• Kaynak Metin
++++++++++

Eşim vazife icabı Lefkoşa’da kalır, Çarşambaları ve haftasonlarını beraber geçirirdik. Mahan aba (Muhtar’ın hanımı), kızı Münevver, oğlu Ali, torunu Mevhibe, hep beraber, çok güzel günler geçrirdik. Benim pirinç pilavımı çok sevmişlerdi. O zaman pirinç vesika ile alınırdı fakat Muhtar’ın dükkanı vardı ve bize pirinci bol bol verirdi, palaz veya tavuk suyuna pilav yapar, hep beraber yerdik. Odalar dolusu zeytinleri vardı, istediğimiz kadar seçer alırdık. Tarhanamızı, bulgurumuzu da hazırlamıştık. Geceleri hanayın balkonuna oturur ve Azmi Dayı’nın keman çalıp çağırdığı şarkıları, türküleri dinlerdik. Çok güzel, mnutlu günler yaşardık Melunda’da…”
KAYIP SAHAN…
“Oğlum Alper, iki yaşında olmuştu… O yıl yanı 1949’un Haziran ayında Suyolcu Fikri Bey ve eşi Mürüde Hanım ve kızları Filiz ve Konce ile hep beraber “Alona” isimli bir dağ köyüne gitmiştik. Oraya Lefkoşa’dan pek çok aile, Rum, Türk, hava tebdiline giderlerdi… Köyde badem, ceviz, fındık, incir, üzüm, elma, armut ve her çeşit sebze ve meyve vardı. Havası çok güzeldi Alona’nın…
Bir gün Mürüde Hanımlar ve bizim aile, erkeklerimizle beraber et alıp dağlara, subaşına gittik, kebap çevirdik, yedik içtik. Karpuz kestik, yedik. Karpuzları irice bir sahan (demir kap) içine kesmiştik. Tepeler basamak basamak yapılmış, erozyona karşı tedbir alınmıştı. Sahanı duvar gibi olan basamağa koyduk, dönüşte sahanı orada unuttuk, eve döndük. Sepetleri, çantaları boşalttık, sahan çıkmadı. Acaba Mürüde Hanım’a mı karıştı dedik, sorduysak sahan onlarda da yoktu. Kebap yaptığımız yerde unutmuştuk sahanı. Onu bana evlenirken annem vermişti. Yazık oldu dedim, üzüldüm.

++++++++++

• Sağlanan Bilgiler
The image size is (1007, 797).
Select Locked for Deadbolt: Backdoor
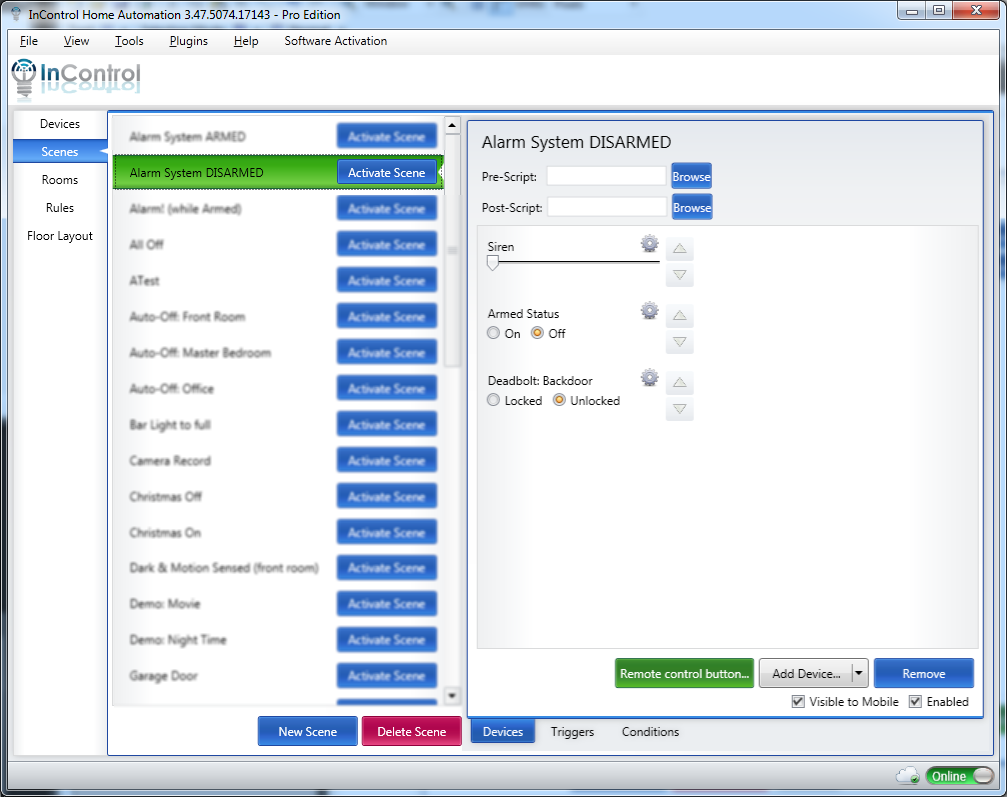494,401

++++++++++

• Alıştırma Yönergeleri
A) Kaynak metne göre, dağda unutulan sahanı anlatıcıya kim ve ne zaman vermişti?
B) Kaynak metindeki anıyı son cümlesinden itibaren yazarak sürdürünüz.

• Görev Yanıtları
A) Sahanı anlatıcıya, evlenirken annesi vermişti.

B)
Tam o sırada Desteban bize seslendi. “Nasılsınız? Memnun musunuz? Bir ihtiyacınız var mı?” diye sordu. Teşekkür ettik, “Herşey tamam” dedik. “Yalınız bugün subaşında, sahanımızı unuttuk” dedim.
Rum Desteban, “Hiç merak etmeyin, eğer hakikaten orada unutulmuşsa oradadır, ben bakarım” dedi ve gitti. Yarım saat olmadan da elinde sahan ve üçinde üç parça karpuzla bize uzattı sahanı.
“Karpuzları özellikle dökmedim. Belki alıp evime götürdüm zannedersiniz” diye onları da getirdim… Bizim köyde hırsız yok. Kimse kimsenin malına dokunmaz. Sahibini bulamadığı bir şeyi de muhtara götürür. O araştırır ve sahibini bulur, verir” dedi. Çok memnun olduk. Teşekkür ettik.
ALONA’DA HAFTASONLARI…
Cumartesi geldi mi Rum kadınlar sanki ertesi gün bayram olacak gibi hazırlanırlardı. Yemekler, tatlılar yaparlar, her tarafı siler, süpürürler, potinler boyanır, elbiseler yıkanır ütülenir, banyo yapılır ve akşama doğru kahvelere giderdik.
Akşam üzeri köyün arabası gelir, Lefkoşa’dan gelen eşlerimizi karşılar, yüklü gelen adamlara hanımlar, çocuklar yardım eder ve eşyalar eve taşınırdı. Komşular ve arkadaşlar, kendilerine gelen tatlı veya pastalardan bize ve diğer arkadaşlara da yollar, biz de onlara dondurma gönderirdik. Eşim kocaman bir termos dolusu dondurma getirirdi. Bize gelen tatlı veya pasta tabağına biz de dondurma koyar, çocuklarla gönderirdik. Çocuklar dondurmaya bayılırlardı.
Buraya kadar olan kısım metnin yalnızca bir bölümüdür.